Now, as Bridges travels the country looking for man caves, he’s finding more of the same. “I thought I was going to see a lot of rooms like you see in pizza commercial — a bunch of guys who get together for debauchery. I saw a lot less of that in the study than I was expecting to,” Bridges says. One man cave he went to was just a garage with two garbage cans flipped over and a piece of plywood on top of them. The owner told him that was going to be replaced by a real bar soon, but when Bridges interviewed his girlfriend, she told him he’d been saying that for years.
That became another theme of his research. “Some of it is economic. They have these really big dreams for their home or apartment and they can’t actually afford to make it happen,” Bridges says. “But — and I’m not a psychologist — it almost felt like sometimes they resisted the idea of the room being finished. I heard from partners a lot saying, ‘He’s never going to finish it.’ He doesn’t want to.”
Another research team, led by Mariam Beruchasvili at California State University in 2014, published findings in the Journal of Consumer Culture that tentatively showed younger men steering away from man caves and male-only space in general because they found it regressive. “For these informants, lack of desire to have a male space indicates rejections of stereotypical masculine ideals that may subvert family unity and marital harmony,” the researchers wrote, quoting one of their respondents who said, ‘‘There’s no like, ‘Oh, Earl’s in his private space where he wants to be left alone.’ I don’t think that’s very good for a family and it’s definitely not good for a relationship.’’
Many of the men the man caves subreddit expressed qualified versions of this feeling, including 26-year-old Sean, who lives in eastern Iowa with his girlfriend and says his man cave is actually a shared space. “I often have friends over to watch the games or big tournaments, just depends on the day,” he tells me via chat. “I mean, my girlfriend comes and hangs out with me whenever she wants to. It’s just a space where I can have all my things and not make our living space look tacky.”

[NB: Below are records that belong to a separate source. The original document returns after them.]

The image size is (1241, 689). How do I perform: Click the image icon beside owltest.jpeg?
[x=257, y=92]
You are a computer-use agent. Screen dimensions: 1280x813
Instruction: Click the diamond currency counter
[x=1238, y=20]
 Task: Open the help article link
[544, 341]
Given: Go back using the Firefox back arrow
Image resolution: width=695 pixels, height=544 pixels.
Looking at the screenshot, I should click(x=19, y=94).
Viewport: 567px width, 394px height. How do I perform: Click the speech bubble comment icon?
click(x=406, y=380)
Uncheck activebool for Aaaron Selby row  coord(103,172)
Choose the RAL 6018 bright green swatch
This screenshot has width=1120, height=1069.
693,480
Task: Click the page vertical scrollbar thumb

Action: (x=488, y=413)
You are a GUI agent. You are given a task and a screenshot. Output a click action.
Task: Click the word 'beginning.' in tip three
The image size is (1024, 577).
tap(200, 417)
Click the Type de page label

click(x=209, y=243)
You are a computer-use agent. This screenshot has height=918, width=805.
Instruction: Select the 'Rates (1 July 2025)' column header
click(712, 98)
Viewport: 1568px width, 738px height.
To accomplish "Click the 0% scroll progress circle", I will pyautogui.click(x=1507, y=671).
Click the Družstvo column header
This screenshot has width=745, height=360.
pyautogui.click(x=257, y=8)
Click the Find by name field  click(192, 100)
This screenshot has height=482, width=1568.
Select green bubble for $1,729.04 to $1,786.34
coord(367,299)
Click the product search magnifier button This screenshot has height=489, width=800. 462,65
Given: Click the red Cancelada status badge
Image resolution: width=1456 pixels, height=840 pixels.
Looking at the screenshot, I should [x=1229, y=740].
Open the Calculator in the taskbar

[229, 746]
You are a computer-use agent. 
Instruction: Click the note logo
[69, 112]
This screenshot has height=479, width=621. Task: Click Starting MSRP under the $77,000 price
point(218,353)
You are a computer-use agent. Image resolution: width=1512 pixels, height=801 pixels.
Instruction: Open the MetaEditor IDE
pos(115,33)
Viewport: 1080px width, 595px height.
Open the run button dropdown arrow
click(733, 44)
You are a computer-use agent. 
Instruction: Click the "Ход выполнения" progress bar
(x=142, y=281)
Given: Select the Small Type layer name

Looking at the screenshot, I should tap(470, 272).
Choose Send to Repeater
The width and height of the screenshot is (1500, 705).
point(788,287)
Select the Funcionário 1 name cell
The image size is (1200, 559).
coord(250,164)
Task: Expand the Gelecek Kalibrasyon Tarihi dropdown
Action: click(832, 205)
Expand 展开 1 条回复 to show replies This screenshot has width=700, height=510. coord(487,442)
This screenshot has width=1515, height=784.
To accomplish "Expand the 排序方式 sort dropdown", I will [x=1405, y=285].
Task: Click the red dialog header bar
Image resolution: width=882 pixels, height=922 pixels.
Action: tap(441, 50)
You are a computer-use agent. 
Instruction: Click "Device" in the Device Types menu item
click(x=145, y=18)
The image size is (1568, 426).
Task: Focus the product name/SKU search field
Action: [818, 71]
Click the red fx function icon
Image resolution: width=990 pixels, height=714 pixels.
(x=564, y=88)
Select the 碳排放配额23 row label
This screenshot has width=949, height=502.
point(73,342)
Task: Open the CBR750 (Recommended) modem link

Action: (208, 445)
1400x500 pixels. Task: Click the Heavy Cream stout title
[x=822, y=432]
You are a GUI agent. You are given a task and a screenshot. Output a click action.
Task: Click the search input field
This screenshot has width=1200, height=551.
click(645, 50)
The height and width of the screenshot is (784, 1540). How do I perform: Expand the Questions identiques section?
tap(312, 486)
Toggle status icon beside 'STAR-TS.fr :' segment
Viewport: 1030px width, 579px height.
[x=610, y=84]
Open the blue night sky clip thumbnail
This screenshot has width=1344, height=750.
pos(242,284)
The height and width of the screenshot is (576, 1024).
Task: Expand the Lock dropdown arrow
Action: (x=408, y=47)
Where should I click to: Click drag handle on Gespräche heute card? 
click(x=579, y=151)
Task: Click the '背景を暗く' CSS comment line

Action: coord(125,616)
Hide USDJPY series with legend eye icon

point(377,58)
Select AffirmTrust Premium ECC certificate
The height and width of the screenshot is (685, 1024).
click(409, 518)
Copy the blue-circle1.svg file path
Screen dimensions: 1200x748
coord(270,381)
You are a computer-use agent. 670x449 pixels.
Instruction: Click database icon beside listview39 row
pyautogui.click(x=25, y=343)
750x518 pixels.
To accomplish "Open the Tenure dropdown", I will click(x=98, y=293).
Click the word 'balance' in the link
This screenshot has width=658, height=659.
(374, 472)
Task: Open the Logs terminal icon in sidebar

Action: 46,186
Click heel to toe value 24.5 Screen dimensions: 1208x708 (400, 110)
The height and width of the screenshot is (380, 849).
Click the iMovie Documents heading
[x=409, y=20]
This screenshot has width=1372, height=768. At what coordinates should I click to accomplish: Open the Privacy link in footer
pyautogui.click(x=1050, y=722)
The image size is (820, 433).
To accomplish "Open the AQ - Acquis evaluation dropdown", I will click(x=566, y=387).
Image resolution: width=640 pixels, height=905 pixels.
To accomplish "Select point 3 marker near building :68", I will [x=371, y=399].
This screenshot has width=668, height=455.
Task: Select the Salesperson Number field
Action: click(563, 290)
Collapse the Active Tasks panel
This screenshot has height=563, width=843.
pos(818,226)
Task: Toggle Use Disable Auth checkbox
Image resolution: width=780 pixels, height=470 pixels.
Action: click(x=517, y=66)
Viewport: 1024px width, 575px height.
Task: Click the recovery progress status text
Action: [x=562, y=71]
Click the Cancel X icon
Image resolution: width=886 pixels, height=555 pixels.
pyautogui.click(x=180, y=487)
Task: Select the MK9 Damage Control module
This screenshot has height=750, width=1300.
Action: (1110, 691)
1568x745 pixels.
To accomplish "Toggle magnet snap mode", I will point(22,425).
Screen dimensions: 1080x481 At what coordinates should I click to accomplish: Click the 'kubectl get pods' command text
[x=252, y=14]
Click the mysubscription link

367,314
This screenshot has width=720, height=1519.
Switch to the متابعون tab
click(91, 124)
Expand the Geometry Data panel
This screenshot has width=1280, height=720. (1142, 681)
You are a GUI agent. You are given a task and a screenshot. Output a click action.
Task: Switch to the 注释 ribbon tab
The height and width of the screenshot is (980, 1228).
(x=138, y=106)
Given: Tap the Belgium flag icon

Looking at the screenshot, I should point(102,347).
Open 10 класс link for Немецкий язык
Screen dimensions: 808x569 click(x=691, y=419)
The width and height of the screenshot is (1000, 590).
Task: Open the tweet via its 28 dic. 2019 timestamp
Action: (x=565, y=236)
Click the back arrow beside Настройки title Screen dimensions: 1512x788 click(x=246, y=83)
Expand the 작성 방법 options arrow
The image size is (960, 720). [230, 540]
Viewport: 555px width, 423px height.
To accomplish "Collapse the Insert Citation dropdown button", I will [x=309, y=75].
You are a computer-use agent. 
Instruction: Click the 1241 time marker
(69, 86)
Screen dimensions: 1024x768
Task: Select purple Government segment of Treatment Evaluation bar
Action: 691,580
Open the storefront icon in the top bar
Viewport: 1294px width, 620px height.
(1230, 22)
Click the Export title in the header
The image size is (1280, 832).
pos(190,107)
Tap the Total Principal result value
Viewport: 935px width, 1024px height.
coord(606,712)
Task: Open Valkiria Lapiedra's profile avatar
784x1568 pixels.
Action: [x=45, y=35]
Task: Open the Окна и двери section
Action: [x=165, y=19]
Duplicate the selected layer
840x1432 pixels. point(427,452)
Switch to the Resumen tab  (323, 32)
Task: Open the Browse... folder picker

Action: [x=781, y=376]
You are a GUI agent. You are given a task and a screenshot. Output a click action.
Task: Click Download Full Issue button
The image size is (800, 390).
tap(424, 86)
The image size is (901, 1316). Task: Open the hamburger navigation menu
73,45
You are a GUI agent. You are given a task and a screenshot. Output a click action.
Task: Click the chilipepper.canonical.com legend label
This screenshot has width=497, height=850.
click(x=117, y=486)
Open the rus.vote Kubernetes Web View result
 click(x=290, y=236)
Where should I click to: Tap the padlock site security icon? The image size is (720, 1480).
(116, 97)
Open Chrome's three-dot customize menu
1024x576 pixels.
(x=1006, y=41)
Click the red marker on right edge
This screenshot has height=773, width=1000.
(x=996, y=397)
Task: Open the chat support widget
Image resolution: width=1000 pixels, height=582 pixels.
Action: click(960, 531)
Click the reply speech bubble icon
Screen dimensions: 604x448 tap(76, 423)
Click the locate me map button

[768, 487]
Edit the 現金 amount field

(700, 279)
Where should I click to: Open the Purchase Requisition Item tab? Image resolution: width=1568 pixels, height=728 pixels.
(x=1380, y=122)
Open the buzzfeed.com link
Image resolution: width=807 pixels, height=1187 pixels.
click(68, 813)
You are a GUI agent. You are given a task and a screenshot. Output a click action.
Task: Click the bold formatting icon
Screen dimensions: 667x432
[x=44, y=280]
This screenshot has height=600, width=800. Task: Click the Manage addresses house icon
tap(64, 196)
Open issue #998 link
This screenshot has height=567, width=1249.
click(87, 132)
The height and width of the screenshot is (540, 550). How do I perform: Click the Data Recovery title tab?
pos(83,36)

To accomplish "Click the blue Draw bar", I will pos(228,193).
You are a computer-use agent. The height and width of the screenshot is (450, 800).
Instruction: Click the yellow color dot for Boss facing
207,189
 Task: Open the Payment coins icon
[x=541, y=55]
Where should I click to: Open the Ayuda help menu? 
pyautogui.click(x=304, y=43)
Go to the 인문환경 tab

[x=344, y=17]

But “such a stance may also represent an opportunistic ideological shift,” the researchers added. “It may simply reflect the intent to accommodate personal views within the limits imposed by family circumstances.” Basically: These men may be claiming an evolved stance when what they really mean to say is that they don’t have a lot of extra cash.
In any case, the man cave has slipped out of popular culture for the most part, or set aside for ridicule — in the oddly sharp Totino’s Pizza Roll sketches written by Saturday Night Live’s Chris Kelly and Sarah Schneider, or as the main character trait of You’re the Worst’s bumbling orthopedic surgeon Vernon, who spends all of his time talking about boobs and begging peripheral men to hang out with him in his basement.
Bridges is still collecting interviews, but from his early surveys, it seems as if the act of pretending to build a man cave, and pretending to have friends to fill it with, is the main draw of the man cave now. “Part of what the man cave is is a fantasy,” he says. “I think some of it is a fantasy that men have to have intimate relationships with other men.”